DI Hermann Kuenz: „Wir Osttiroler lieferten der ÖVP bei den Landtagswahlen deutlich mehr Stimmen als etwa die Stadt Innsbruck, obwohl es dort viel mehr Wahlberechtigte gibt.“
„Es ist relativ wahrscheinlich, dass ich nach der konstituierenden Sitzung, die um den 25. Mai stattfindet, in den Tiroler Landtag einziehe“, so Hermann Kuenz. Auch bei ihm sei die Befürchtung da gewesen, dass die ÖVP bei der Wahl abstürzt. „Die achte Stelle auf der Landesliste war für mich ein Kampfmandat, und ich habe dafür gekämpft“, betonte Kuenz.

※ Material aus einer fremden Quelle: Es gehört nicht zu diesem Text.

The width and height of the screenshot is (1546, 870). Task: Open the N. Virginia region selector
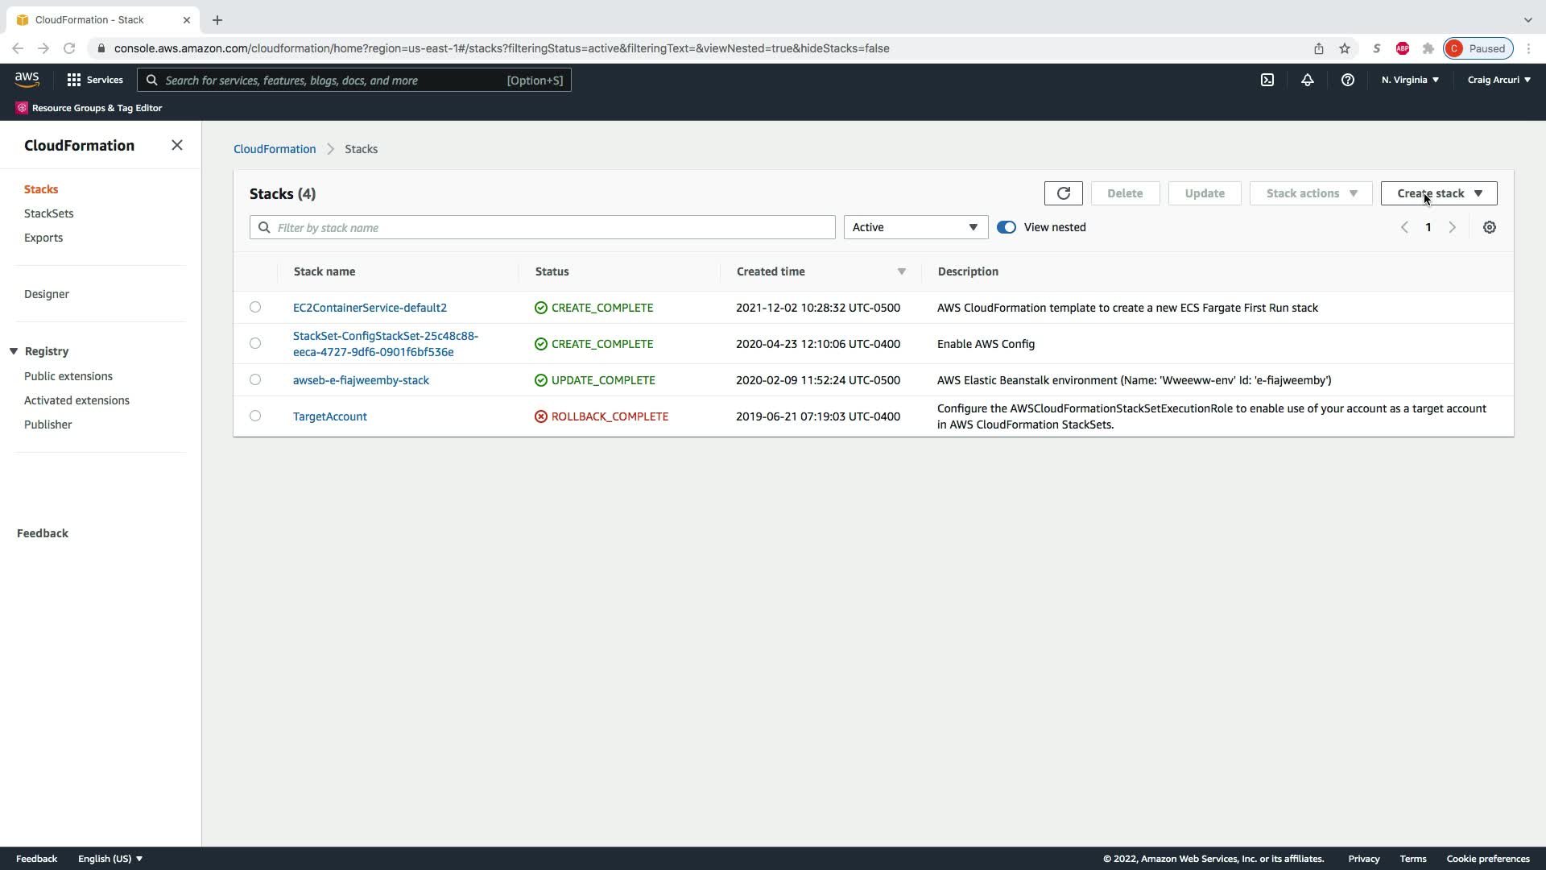(x=1409, y=80)
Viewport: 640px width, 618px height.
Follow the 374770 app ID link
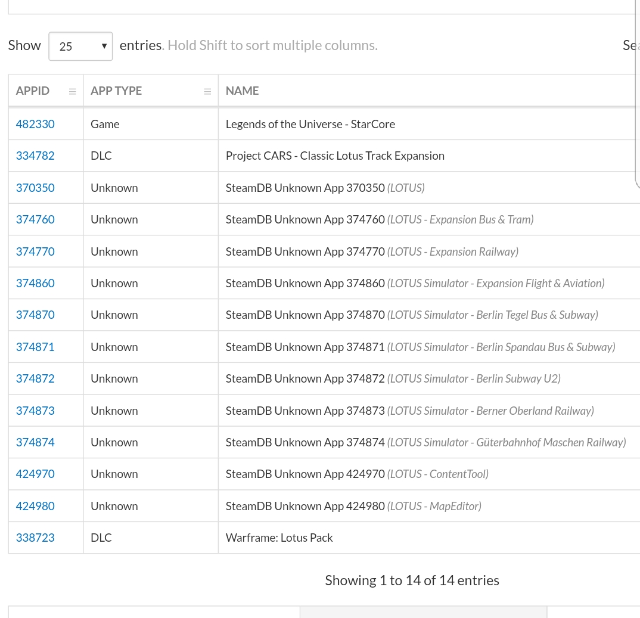click(35, 251)
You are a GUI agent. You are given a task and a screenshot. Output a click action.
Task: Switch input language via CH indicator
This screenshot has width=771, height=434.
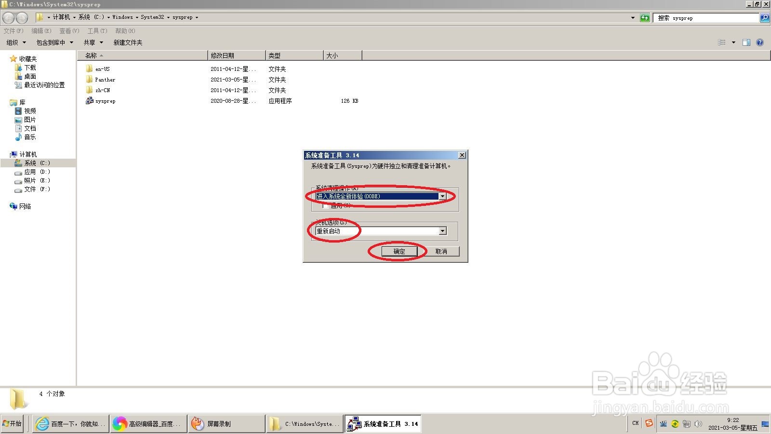(x=635, y=423)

Erwin Schiffmann hatte bereits am Wahlabend erklärt, dass er seine Funktion als Bezirksparteiobmann zur Verfügung stellen wird. „Ich habe schon vor der Wahl angekündigt, dass ich den Parteivorsitz noch im heurigen Jahr in jüngere Hände lege. Bei der nächsten Bezirksparteivorstandssitzung werden wir eine geordnete Übergabe besprechen“, erklärte dazu Schiffmann. Im heurigen Herbst soll es in Osttirol einen neuen ÖVP-Bezirksparteiobmann geben. „Wer das sein wird, weiß ich noch nicht. Martin Mayerl hat jedenfalls durch sein großartiges Wahlergebnis einen Riesenbonus“, so Bgm. Erwin Schiffmann abschließend.